→ **Job**:
How many lines in the records below contain the word "width"? Reply with the number only.

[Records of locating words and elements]
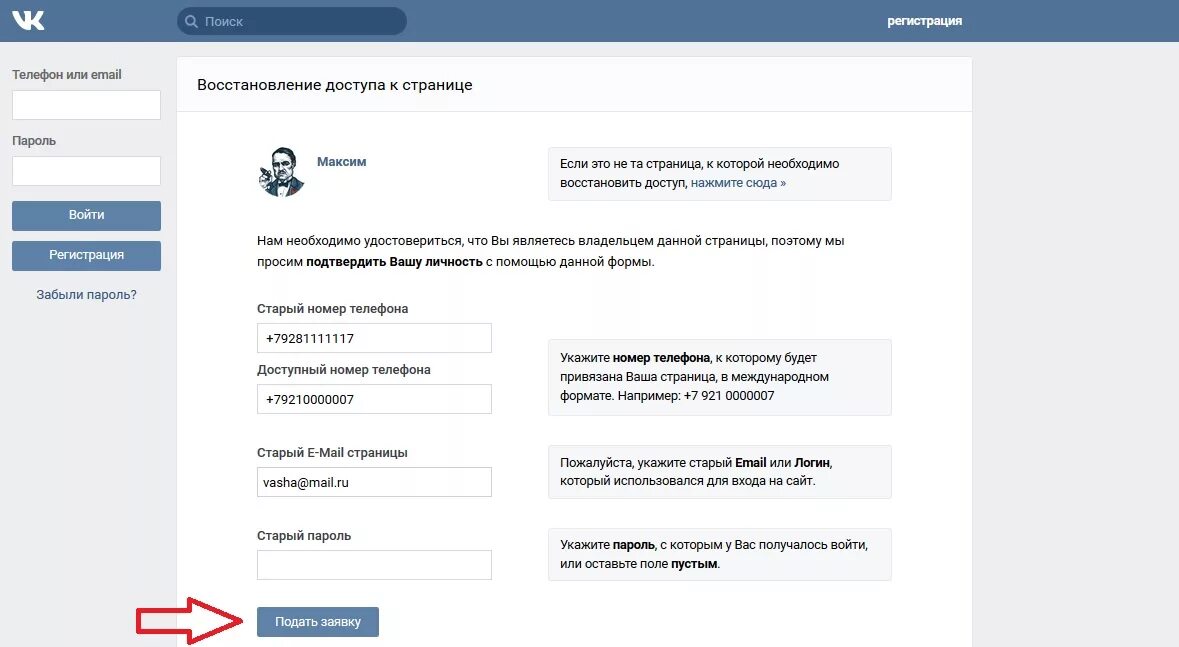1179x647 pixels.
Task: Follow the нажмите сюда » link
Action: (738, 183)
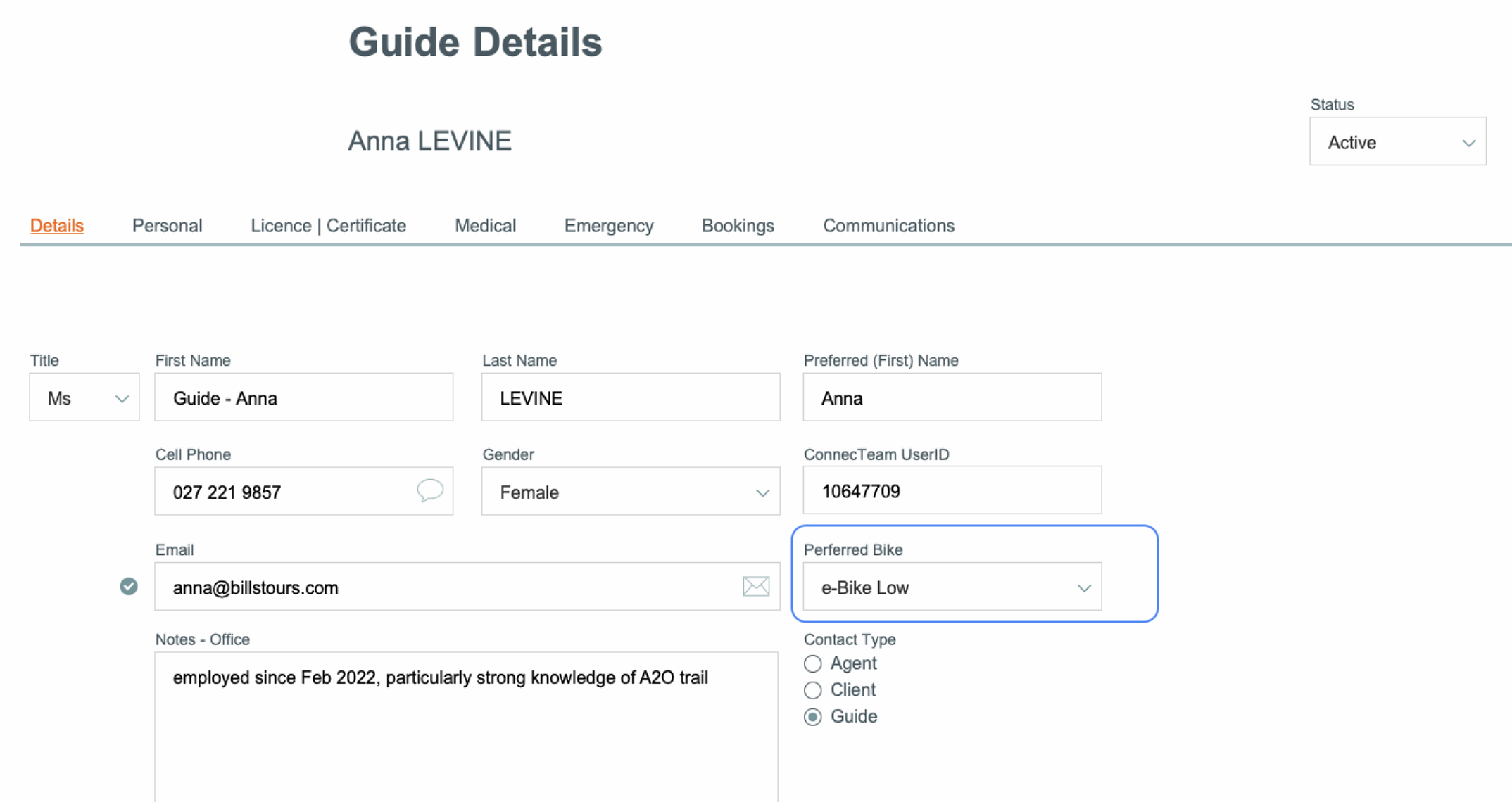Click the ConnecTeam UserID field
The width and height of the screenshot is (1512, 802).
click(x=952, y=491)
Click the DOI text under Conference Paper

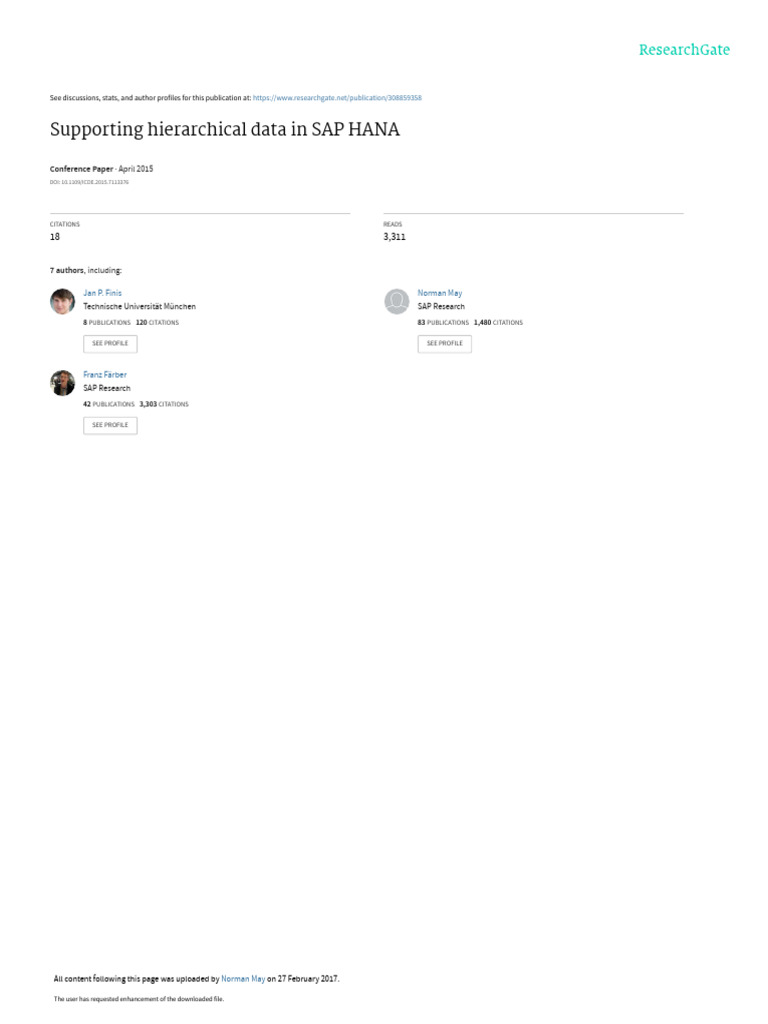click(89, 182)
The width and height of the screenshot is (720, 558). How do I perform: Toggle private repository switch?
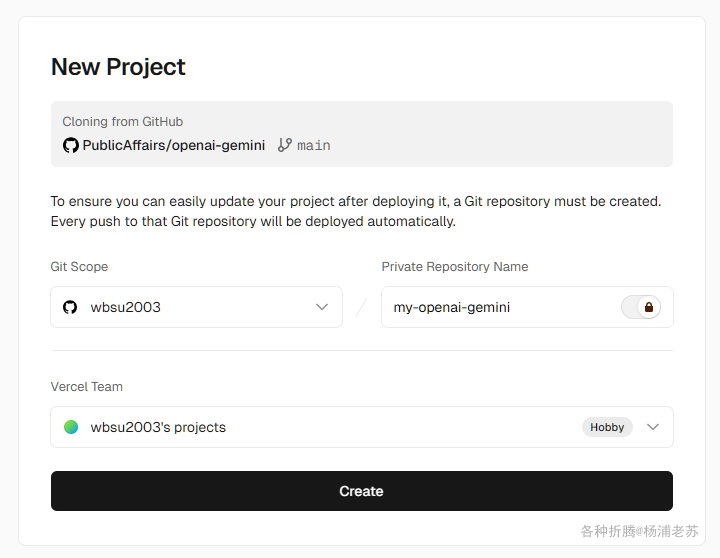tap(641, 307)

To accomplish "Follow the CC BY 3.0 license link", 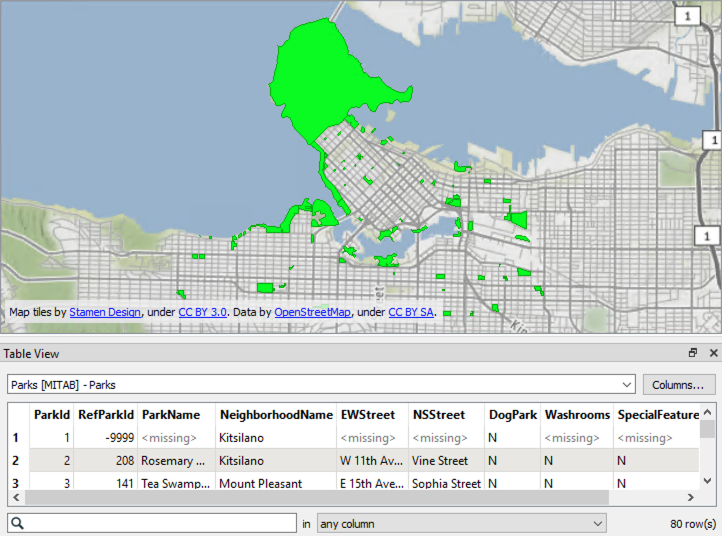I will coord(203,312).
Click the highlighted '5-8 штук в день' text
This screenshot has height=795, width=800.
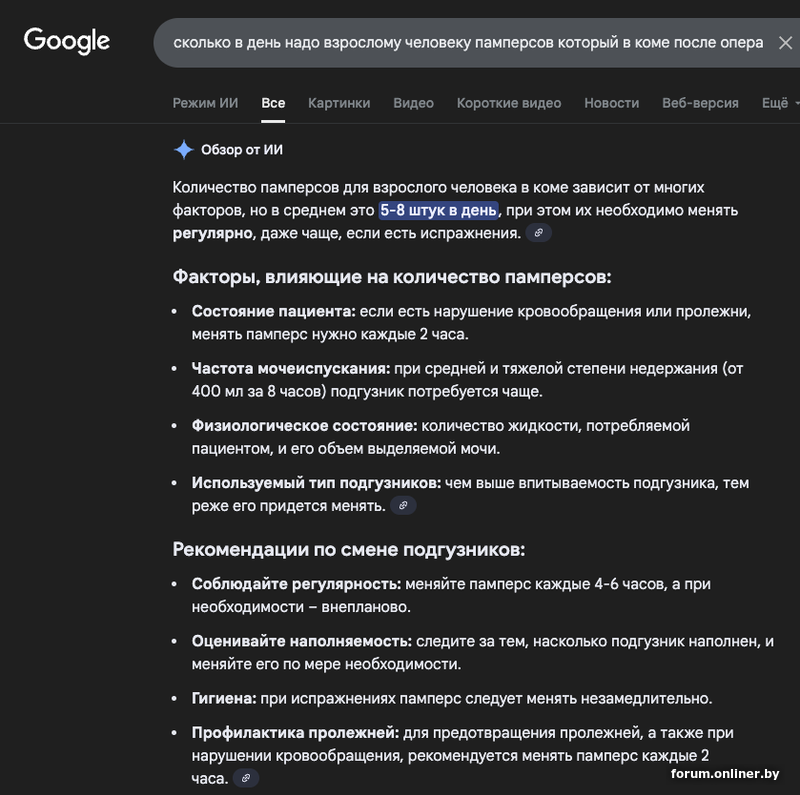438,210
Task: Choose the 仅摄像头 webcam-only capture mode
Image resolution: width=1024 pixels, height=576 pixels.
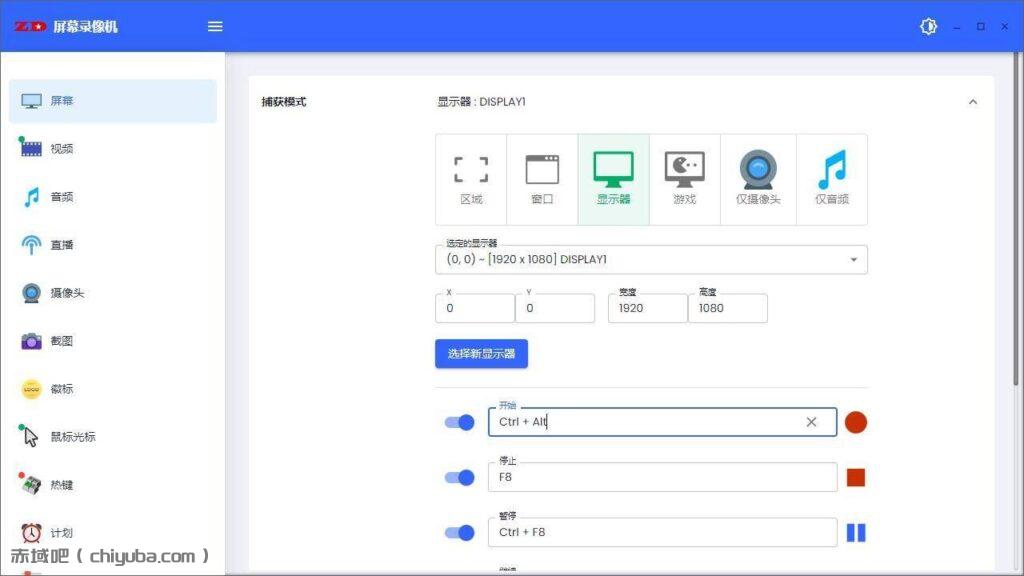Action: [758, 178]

→ **Solution for this exercise**:
4